そのまま背中を向けて歩き出したが、千歳にスポッと頭の部分を取られてしまった。
千「やっぱオサムちゃんばい」
渡「はっはーバレてもうた」
『せ、先生!?』
その正体はテニス部顧問のオサム。
本当はウサギのまま、格好良く去るつもりでいたのに。(←下半身だけウサギ)
驚いて瞬きを繰り返すりんを見ながら、オサムは困ったように頭を掻いた。
千「虐待とか言われなきゃよかね」
渡「ん~その時はその時やな」
『あ、あのっ』
頭を、あやすようにウサギの手の部分で撫でられ、りんはお礼を言うつもりが泣きそうになってしまって。
『(な、泣いちゃ駄目。迷惑だよっ)』
涙を堪えて複雑な表情になるりんに対し、オサムも困ったような笑みを浮かべる。
白「…千歳、ありがとうな。りんちゃん守ってくれて」
千「そぎゃん大したことしてなか。
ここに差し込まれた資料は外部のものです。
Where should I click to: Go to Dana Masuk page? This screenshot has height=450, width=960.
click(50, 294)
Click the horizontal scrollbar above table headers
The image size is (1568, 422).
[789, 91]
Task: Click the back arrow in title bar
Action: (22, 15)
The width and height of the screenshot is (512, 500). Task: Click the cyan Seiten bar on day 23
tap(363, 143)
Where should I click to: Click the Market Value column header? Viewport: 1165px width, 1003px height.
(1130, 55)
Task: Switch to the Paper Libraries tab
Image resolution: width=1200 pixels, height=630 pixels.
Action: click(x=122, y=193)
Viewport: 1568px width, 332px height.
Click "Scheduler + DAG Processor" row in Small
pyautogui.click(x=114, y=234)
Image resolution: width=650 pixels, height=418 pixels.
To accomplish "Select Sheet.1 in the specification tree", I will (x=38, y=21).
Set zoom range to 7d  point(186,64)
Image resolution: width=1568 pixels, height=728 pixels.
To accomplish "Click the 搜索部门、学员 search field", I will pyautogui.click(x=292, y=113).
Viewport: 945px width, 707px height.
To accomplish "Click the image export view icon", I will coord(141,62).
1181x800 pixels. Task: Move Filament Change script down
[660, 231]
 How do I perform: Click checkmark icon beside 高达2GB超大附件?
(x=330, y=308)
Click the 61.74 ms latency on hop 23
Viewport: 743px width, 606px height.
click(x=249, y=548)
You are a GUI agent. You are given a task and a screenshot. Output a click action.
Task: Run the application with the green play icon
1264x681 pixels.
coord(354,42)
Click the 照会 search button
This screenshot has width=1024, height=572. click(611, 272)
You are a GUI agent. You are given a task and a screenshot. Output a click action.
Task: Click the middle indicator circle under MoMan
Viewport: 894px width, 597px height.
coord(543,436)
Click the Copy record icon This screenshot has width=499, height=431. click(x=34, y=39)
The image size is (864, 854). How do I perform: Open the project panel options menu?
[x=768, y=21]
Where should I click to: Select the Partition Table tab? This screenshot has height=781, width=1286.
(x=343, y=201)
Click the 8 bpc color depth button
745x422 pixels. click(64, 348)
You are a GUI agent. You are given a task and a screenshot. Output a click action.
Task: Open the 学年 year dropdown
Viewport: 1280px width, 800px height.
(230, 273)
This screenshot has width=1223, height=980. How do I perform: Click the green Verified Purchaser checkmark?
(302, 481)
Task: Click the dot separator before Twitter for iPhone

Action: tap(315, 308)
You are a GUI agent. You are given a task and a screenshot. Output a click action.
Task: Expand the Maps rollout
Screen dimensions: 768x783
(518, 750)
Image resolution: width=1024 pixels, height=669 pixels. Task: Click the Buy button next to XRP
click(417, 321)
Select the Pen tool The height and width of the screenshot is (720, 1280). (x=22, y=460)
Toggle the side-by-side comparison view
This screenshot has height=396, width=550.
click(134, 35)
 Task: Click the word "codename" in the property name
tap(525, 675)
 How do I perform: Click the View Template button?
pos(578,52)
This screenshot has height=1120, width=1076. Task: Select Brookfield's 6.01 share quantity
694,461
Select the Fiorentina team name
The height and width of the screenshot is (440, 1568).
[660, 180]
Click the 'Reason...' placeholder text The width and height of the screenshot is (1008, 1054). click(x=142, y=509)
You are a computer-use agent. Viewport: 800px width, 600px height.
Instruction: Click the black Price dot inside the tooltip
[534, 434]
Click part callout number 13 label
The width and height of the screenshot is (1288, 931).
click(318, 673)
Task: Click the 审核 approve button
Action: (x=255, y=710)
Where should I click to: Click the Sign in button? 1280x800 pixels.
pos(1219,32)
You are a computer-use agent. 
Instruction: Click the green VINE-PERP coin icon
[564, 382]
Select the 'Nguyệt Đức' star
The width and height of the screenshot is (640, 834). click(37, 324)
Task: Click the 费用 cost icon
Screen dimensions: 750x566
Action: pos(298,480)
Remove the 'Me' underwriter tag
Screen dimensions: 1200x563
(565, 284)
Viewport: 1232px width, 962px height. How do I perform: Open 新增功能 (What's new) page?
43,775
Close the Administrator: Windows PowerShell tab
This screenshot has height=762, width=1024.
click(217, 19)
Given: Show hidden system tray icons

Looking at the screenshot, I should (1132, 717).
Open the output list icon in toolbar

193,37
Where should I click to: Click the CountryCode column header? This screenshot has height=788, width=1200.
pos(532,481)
たまたま近くで寝てたけん、やから」
白「先生もおおきに」
渡「お?今は皆の愛すべきウサギさんやで」
りんのことも後は白石に任せた方が良いと、オサムに続き千歳も立ち去ろうとする。
もう一度頭を下げて、りんは2人の背中を見送った。
白「ごめんな、俺が早よ気付いてたら…怖い思いさせてもうたな」
『い、いえっ白石さんは何も…私の不注意ですからっ』
『来てくれてありがとうございました』と頭を下げるりんに、白石は優しく微笑む。
手を伸ばしてきたが、今触れられてしまえば確実に泣いてしまうだろうと思ったので、白石から少し距離を取ってしまう。
そんなりんの些細な行動に…一瞬だけ、傷付いたような顔を白石は見せた。
白「…ジュース置いてきてしもたわ。待っててな、今取ってくるから」
『あ…っ』
背中を向けた白石に向かって手を伸ばすが、それは触れることなく宙を掴んだだけ。
りんちゃんは、もっと甘えてええと思うで?
俯きそうだった顔を上げて、小走りで近付いたりんは…その背中に抱き付いた。
白「っりんちゃ『ふ、振り向かないで…っ』
驚いて振り向こうとする白石に、りんは更に強く抱き付く。
『…このままで、聞いてくれますか…?』
最後の方は小さな声になってしまったが、白石にはちゃんと届いていた。
白「…ええよ、聞かせて」
その言葉に安心して、りんはコクンと頷いた。